▶ _What the exercise asks_
Transcribe exactly the lines that fall between the one holding "You are a computer-use agent. Image resolution: width=1920" and the one holding "You are a computer-use agent. Image resolution: width=1280", inclusive, from the entries below.
***** Data under study
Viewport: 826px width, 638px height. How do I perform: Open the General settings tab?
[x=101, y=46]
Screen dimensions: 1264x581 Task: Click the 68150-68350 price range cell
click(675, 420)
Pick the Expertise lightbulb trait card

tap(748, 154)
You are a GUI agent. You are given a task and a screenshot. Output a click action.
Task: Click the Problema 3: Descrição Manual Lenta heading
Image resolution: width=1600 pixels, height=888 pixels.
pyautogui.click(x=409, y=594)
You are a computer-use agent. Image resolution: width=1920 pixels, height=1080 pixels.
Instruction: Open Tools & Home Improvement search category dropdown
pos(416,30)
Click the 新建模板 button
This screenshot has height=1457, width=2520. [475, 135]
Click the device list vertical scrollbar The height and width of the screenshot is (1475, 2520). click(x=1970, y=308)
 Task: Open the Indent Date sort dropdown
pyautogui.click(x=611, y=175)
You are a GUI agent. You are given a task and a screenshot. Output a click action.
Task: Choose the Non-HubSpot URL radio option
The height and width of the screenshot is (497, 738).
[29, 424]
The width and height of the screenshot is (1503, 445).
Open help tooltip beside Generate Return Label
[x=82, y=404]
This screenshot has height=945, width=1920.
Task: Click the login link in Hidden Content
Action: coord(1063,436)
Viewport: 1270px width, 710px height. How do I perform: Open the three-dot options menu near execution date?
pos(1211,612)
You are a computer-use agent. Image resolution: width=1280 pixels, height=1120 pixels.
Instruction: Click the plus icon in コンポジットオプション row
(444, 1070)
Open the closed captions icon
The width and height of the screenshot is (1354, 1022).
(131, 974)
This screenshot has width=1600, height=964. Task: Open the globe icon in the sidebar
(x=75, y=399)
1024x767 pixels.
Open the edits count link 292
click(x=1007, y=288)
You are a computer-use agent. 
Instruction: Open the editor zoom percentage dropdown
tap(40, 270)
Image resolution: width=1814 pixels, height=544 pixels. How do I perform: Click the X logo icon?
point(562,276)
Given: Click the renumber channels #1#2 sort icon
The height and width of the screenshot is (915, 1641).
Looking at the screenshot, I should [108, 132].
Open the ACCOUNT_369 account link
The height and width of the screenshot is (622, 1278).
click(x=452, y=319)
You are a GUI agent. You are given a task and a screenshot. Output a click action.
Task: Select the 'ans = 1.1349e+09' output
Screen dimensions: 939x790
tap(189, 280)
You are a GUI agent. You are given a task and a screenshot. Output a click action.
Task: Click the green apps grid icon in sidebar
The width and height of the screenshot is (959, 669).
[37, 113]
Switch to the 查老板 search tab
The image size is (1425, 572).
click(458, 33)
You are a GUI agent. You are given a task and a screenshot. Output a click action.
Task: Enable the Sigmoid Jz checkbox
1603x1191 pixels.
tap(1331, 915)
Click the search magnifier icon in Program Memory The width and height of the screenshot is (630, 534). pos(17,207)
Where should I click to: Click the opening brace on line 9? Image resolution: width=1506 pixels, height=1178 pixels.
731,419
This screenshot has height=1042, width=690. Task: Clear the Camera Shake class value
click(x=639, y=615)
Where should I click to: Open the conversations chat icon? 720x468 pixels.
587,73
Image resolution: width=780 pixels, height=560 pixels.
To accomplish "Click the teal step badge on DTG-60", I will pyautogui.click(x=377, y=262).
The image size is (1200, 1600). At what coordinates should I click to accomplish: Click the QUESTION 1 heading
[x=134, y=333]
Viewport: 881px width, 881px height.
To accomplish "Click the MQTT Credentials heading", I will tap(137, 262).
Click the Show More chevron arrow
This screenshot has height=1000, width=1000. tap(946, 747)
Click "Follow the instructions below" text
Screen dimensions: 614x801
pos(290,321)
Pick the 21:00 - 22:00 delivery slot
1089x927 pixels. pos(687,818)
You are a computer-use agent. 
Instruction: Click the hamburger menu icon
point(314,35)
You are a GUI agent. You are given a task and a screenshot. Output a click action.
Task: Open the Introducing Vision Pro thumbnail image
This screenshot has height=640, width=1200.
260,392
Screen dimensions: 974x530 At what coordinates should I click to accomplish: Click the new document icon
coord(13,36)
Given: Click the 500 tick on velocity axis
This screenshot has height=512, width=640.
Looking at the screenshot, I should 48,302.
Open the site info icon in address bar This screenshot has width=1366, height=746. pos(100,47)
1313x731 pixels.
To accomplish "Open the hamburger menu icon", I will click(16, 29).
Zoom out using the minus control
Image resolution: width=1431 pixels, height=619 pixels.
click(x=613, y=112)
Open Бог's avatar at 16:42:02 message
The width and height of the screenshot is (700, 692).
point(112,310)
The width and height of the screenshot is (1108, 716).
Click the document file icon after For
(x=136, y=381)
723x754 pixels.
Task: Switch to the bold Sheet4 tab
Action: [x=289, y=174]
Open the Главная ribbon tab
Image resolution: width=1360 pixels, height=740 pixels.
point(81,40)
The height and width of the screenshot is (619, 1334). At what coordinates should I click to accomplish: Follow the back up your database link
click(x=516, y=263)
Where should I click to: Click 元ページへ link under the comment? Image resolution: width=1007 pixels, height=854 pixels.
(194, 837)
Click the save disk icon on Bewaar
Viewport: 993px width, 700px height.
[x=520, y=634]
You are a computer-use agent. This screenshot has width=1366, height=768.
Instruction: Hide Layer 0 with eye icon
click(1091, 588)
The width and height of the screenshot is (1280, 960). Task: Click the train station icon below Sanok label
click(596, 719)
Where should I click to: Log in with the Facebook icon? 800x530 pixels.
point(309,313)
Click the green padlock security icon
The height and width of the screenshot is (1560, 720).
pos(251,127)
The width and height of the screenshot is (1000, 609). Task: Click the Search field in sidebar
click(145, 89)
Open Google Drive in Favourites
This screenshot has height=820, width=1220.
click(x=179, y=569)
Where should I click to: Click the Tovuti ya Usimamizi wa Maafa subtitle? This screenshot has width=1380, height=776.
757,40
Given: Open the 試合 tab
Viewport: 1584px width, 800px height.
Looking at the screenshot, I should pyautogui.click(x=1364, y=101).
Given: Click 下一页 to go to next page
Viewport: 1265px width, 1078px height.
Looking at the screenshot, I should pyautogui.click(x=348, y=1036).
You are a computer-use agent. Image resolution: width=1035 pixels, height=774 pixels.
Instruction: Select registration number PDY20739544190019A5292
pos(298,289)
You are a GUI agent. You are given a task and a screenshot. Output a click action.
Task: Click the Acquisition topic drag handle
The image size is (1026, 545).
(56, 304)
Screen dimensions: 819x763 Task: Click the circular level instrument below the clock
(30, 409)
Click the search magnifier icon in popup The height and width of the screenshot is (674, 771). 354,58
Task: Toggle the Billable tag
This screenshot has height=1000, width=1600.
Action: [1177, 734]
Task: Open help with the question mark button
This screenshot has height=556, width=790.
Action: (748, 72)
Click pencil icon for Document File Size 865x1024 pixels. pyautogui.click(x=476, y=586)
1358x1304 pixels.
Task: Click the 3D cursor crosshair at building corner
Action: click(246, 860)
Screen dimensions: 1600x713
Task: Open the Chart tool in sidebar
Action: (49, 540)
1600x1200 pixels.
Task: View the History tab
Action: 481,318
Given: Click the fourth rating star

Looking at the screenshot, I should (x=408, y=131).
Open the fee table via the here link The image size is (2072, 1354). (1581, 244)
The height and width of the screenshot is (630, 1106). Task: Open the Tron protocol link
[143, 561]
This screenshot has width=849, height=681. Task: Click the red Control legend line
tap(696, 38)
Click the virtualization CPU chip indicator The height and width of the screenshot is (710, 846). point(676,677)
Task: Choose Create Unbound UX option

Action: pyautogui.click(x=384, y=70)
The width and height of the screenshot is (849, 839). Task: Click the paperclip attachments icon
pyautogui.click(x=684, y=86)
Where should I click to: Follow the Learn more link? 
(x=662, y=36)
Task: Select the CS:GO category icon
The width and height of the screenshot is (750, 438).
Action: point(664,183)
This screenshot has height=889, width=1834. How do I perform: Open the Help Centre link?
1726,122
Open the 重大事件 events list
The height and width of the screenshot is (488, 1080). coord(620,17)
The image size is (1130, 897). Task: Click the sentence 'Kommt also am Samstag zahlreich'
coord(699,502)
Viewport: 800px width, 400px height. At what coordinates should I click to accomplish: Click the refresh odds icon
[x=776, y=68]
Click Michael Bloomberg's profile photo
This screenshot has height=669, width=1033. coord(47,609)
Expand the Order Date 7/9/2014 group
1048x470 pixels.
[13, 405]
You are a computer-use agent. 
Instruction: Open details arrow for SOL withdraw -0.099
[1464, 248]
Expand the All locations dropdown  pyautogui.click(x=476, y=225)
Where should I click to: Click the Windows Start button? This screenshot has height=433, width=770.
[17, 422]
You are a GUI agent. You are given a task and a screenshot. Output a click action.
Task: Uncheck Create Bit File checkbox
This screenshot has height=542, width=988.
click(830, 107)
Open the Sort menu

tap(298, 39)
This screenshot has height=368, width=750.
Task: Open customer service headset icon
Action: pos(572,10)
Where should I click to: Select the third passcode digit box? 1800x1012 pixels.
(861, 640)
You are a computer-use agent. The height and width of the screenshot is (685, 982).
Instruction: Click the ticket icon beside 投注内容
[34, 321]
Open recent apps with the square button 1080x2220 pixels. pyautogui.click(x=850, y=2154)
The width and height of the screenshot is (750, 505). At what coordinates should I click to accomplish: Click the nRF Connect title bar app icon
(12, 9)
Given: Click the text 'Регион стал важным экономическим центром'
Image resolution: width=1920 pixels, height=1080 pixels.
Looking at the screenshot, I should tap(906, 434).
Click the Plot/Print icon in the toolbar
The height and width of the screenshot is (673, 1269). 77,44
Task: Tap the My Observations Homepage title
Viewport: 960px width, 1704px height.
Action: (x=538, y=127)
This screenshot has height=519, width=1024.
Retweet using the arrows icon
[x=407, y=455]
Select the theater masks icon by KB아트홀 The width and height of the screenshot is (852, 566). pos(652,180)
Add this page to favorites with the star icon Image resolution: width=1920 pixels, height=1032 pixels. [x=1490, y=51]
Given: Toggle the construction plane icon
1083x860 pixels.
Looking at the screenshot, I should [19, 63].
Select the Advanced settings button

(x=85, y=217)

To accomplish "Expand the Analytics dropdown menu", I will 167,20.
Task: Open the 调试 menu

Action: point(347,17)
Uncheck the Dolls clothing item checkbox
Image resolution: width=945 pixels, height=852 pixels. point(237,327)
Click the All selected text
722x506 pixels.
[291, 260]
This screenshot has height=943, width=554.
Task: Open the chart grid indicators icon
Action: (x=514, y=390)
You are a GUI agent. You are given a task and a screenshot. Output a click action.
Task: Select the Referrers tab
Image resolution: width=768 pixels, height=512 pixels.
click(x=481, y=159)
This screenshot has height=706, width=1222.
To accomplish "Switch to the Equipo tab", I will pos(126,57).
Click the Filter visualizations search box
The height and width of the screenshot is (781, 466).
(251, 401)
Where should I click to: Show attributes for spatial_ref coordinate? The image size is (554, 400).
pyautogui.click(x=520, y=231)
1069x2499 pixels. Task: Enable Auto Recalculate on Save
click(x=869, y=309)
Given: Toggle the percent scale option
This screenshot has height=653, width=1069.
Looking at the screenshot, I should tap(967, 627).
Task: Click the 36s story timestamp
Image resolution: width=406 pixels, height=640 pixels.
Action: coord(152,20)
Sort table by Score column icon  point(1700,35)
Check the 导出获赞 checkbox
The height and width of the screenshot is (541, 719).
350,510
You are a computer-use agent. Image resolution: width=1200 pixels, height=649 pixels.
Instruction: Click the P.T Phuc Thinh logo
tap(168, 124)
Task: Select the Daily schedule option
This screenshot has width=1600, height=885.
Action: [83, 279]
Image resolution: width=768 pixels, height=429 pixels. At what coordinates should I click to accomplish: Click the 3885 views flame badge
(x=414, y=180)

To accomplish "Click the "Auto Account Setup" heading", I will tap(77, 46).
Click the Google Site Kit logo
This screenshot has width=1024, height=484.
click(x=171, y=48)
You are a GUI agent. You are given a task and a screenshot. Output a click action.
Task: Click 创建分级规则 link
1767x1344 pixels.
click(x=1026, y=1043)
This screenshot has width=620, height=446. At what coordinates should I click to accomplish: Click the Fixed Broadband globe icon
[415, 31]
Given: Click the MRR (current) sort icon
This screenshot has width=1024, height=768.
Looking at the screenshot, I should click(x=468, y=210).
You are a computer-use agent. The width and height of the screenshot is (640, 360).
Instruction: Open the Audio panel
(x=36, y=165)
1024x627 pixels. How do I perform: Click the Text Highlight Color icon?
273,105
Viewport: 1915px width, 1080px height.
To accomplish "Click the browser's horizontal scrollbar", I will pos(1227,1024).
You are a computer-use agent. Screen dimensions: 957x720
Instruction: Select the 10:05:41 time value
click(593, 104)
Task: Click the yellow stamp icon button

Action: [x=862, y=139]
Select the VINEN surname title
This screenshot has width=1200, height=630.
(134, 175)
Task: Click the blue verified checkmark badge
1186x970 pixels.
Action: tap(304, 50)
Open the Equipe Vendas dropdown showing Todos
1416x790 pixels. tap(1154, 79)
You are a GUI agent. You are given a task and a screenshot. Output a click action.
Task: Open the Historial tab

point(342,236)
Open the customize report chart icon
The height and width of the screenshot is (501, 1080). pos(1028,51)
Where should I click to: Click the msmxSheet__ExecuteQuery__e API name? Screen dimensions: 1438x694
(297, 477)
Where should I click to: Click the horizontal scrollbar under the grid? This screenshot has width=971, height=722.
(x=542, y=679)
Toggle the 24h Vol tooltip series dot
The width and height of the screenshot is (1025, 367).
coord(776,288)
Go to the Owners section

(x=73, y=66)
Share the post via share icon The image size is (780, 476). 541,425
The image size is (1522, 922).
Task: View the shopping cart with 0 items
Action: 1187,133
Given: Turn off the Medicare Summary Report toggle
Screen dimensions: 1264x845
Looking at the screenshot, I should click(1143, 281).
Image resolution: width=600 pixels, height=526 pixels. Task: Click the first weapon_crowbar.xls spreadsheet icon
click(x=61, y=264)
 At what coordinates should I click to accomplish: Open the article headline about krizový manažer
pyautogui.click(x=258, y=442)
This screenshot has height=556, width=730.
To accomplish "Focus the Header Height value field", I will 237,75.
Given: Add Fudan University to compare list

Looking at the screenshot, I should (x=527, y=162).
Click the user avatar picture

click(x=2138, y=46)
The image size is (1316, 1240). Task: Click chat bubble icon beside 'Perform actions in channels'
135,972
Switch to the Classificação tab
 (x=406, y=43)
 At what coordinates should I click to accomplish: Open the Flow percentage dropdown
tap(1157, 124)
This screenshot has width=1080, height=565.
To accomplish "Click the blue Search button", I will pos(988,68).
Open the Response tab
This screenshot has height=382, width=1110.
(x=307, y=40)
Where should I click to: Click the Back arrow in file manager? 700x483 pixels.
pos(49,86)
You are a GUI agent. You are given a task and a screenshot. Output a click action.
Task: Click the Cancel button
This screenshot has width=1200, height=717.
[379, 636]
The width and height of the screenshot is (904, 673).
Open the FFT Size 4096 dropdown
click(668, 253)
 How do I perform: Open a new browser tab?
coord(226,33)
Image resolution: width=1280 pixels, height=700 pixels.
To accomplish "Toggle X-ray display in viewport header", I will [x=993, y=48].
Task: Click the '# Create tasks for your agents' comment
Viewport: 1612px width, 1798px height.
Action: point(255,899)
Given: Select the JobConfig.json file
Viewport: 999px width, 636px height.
**********
▶ _Response_
You are a computer-use agent. Image resolution: width=1920 pixels, height=1080 pixels.
Instruction: Open Tools & Home Improvement search category dropdown
pos(416,30)
Click the 新建模板 button
This screenshot has height=1457, width=2520. [475, 135]
Click the device list vertical scrollbar The height and width of the screenshot is (1475, 2520). click(x=1970, y=308)
 Task: Open the Indent Date sort dropdown
pyautogui.click(x=611, y=175)
You are a GUI agent. You are given a task and a screenshot. Output a click action.
Task: Choose the Non-HubSpot URL radio option
The height and width of the screenshot is (497, 738).
[29, 424]
The width and height of the screenshot is (1503, 445).
Open help tooltip beside Generate Return Label
[x=82, y=404]
This screenshot has height=945, width=1920.
Task: Click the login link in Hidden Content
Action: coord(1063,436)
Viewport: 1270px width, 710px height. How do I perform: Open the three-dot options menu near execution date?
pos(1211,612)
You are a computer-use agent. Image resolution: width=1280 pixels, height=1120 pixels.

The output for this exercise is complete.